Have you received Notice of intention to consider cancellation of your visa (NOICC) or Notice of cancellation of your visa (NOC)?
Often when things go wrong people don’t know where to turn.
If you have a Notice of Intention to cancel your visa, then acting quickly can sometimes bring positive results. Asking for professional advice is the best solution.Depending on the visa applied for, you maybe able to apply for review by the Migration division of the Administrative Appeals Tribunal (AAT). Be sure you contact us immediately as strict timeframes often apply.
Being an Australian Registered Migration Agent requires us to undergo constant training both at university and in the field. We are trained and qualified to examine your needs and requirements under Australian migration law.Enlisting our help to solve a visa refusal can bring positive results. We have had cases where clients have done visa applications themselves and had them refused. Visa refusal can have dire consequences, once an application is refused it can sometimes impact on further applications.
It is important to note that if the Department is considering cancelling your visa, in most cases you will first be issued with a Notice of Intention to Consider Cancellation. If you are the recipient of such a Notice, it is important to contact us as soon as possible, as strict time limits do apply.
Under the Migration Act 1958, there are several situations in which the Minister may cancel the visa of a current visa holder. Some such circumstances where your visa may be cancelled include;
- Where the Minister believes that incorrect information or false documents were provided to the Department as part of your visa application,
- Where the conditions of the visa have not been complied with, or
- Where the visa holder no longer meets the character grounds required to hold an Australian visa
Some of the sections of the Migration Act which are relevant to visa cancellation:
- s109: Cancellation of visa if information incorrect
- s116: Power to cancel
- s134: Cancellation of business visa
- s137J: Non-complying students may have their visas automatically cancelled
- s501: Refusal or cancellation of visa on character grounds
S109 – CANCELLATION OF VISA IF INFORMATION INCORRECT
Where the Minister is satisfied that the visa holder has provided incorrect information as part of the visa application (and failed to notify the Department of the error), incorrectly completed a passenger card, provided bogus documents to the Department, or failed to notify the Department of a change in circumstance, the Minister may cancel a visa under s109 of the Act.

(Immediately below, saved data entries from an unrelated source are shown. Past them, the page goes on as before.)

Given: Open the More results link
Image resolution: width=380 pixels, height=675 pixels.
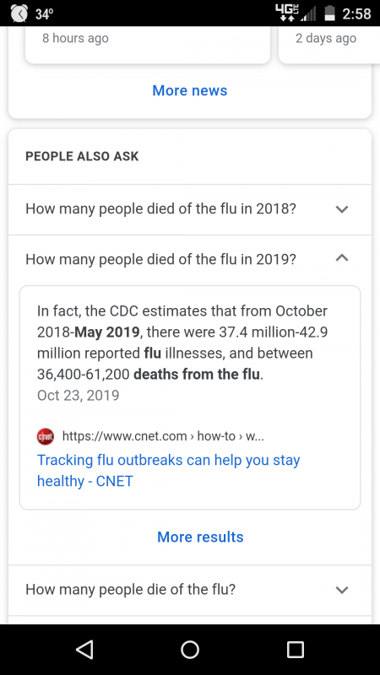Looking at the screenshot, I should (200, 537).
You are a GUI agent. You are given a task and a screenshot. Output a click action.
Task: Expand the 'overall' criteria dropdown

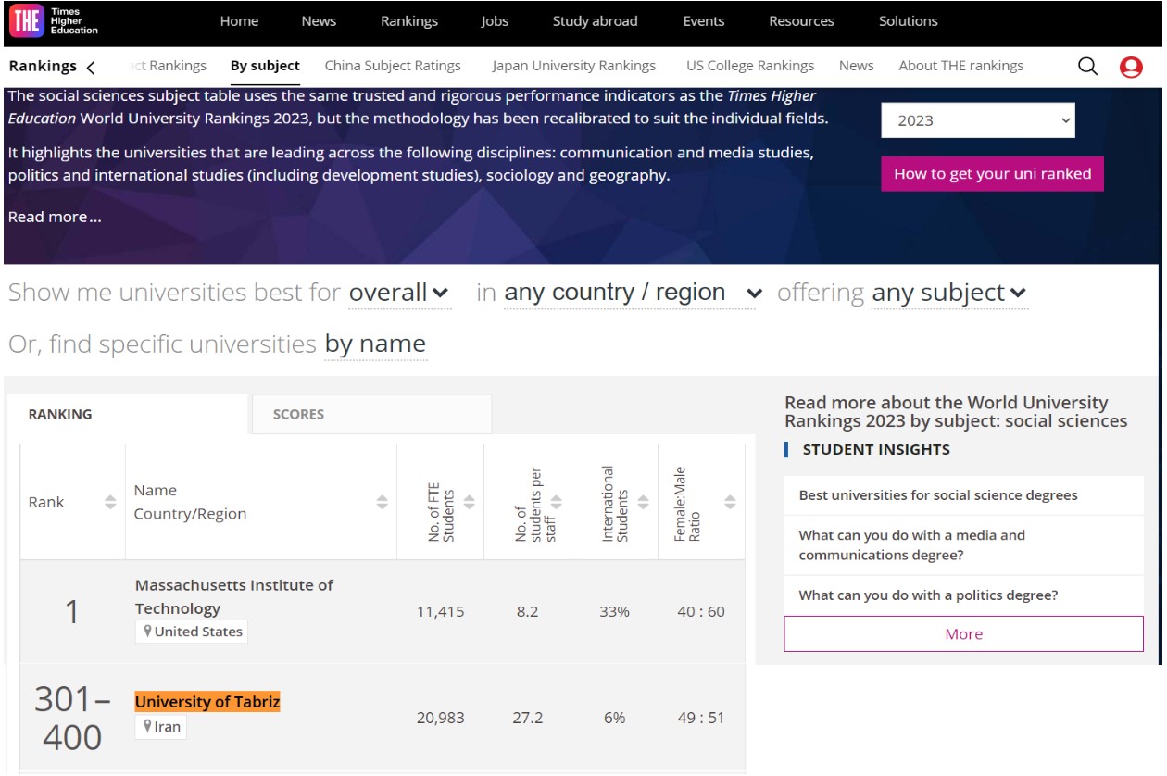click(x=399, y=293)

S116 – DISCRETIONARY POWER TO CANCEL
Under s116 of the Act, the Minister has broad discretionary powers to cancel a visa should they be satisfied a certain set of circumstances exist. The circumstances include those such as the decision to grant the visa was made on the basis of facts or circumstances that no longer (or never existed), that the visa holder has not complied with the conditions of their visa, or that the visa holder is a non-genuine student in the case of student visa holders.

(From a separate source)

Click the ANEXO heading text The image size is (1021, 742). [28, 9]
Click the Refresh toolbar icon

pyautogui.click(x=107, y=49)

S134 – CANCELLATION OF BUSINESS VISA
Where the relevant visa is a business visa, the Minister may cancel the visa for several reasons, including; if they are satisfied that its holder has failed to obtain the required ownership interest in an eligible Australian business, or if the Minister is satisfied that the holder is not participating in the day-to-day management of the business.
S137J – NON-COMPLYING STUDENTS MAY HAVE THEIR VISAS AUTOMATICALLY CANCELLED
Under s137J of the Act, where a student visa holder receives from their education provider notice that they breached the conditions of their student visa, the visa will be cancelled automatically after 28 days unless the visa holder complies with the notice, or attends an office of the Department to make submissions related to the breach. It is important to note that this section operates whether or not the visa holder actually receives the notice.

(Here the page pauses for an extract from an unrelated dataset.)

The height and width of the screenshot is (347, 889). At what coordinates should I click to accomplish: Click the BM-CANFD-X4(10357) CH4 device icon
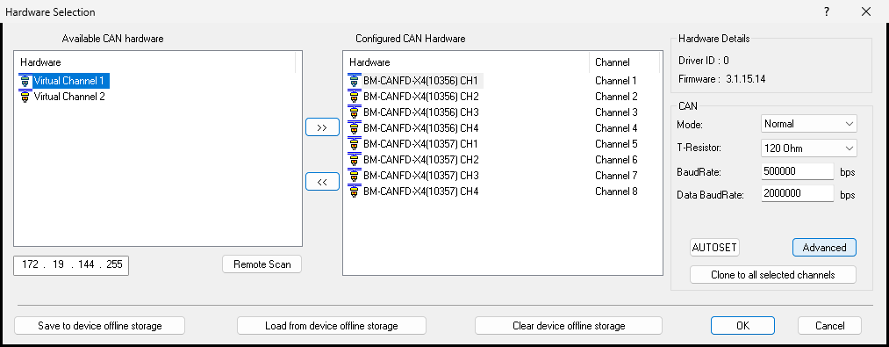pyautogui.click(x=355, y=192)
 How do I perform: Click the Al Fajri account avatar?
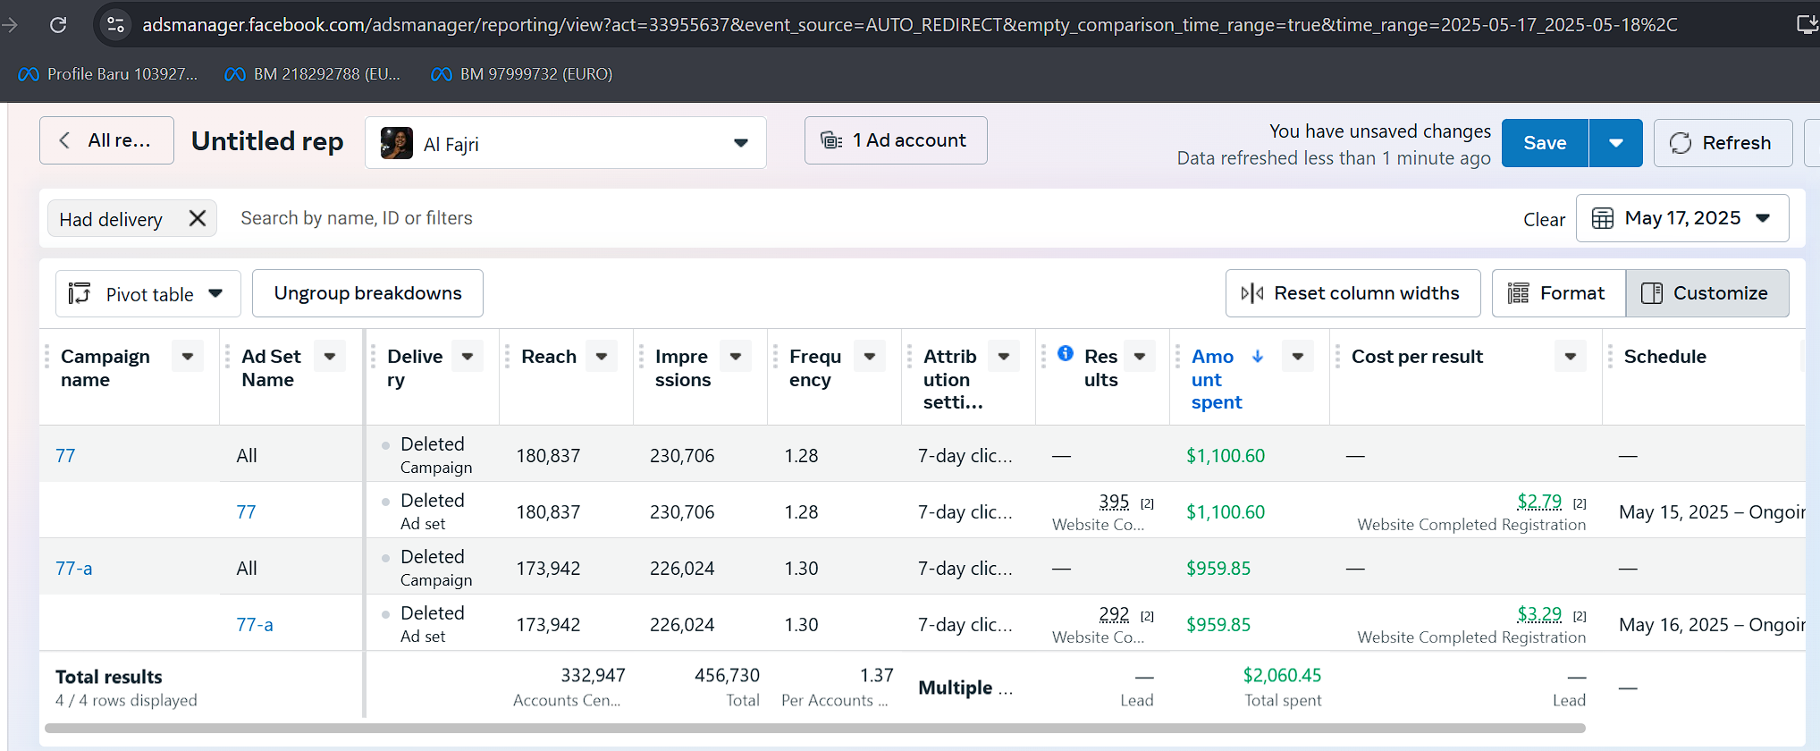pyautogui.click(x=396, y=143)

S501 – REFUSAL OR CANCELLATION OF VISA ON CHARACTER GROUNDS
For visa applicants, the Minister may refuse to grant a visa under s501 where they are not satisfied that the visa applicant passes the character test, or if a visa has already been issued the Minister may cancel the visa where they are satisfied the holder does not pass the character test, and the visa holder fails to satisfy the Minister that they do pass the character test. For the purpose of s501, a person may not pass the character test for a variety of reasons, including; having a substantial criminal record, being convicted of an offence committed whilst in immigration detention, or being convicted (either in Australia or a foreign country) of one or more sexual offences involving a child.
If you have had a visa refused or visa cancelled, you may be able to apply for appeal the decision to AAT (Administrative Appeals Tribunal). AAT is a merit review body. In 2015, the operations of MRT (Migration Review Tribunal) and RRT (Refugee Review Tribunal) are combined into AAT (Administrative Appeals Tribunal). In general, you can lodge your review within prescribed timeframe. However, timeframe can vary depending upon type of decision or the mode by which you are notified about the decision by the department. If the review is not lodged within timeframe, you would generally loose the right to appeal.
The Minister has power under Migration Act to replace the decision of AAT, if the Minister thinks that it is in public interest. The condition is the Minister can only intervene if your case has been considered by AAT. The Minister’s power is discretionary. Making a Ministerial Interventions means you are asking an Immigration Minister to intervene personally in your case.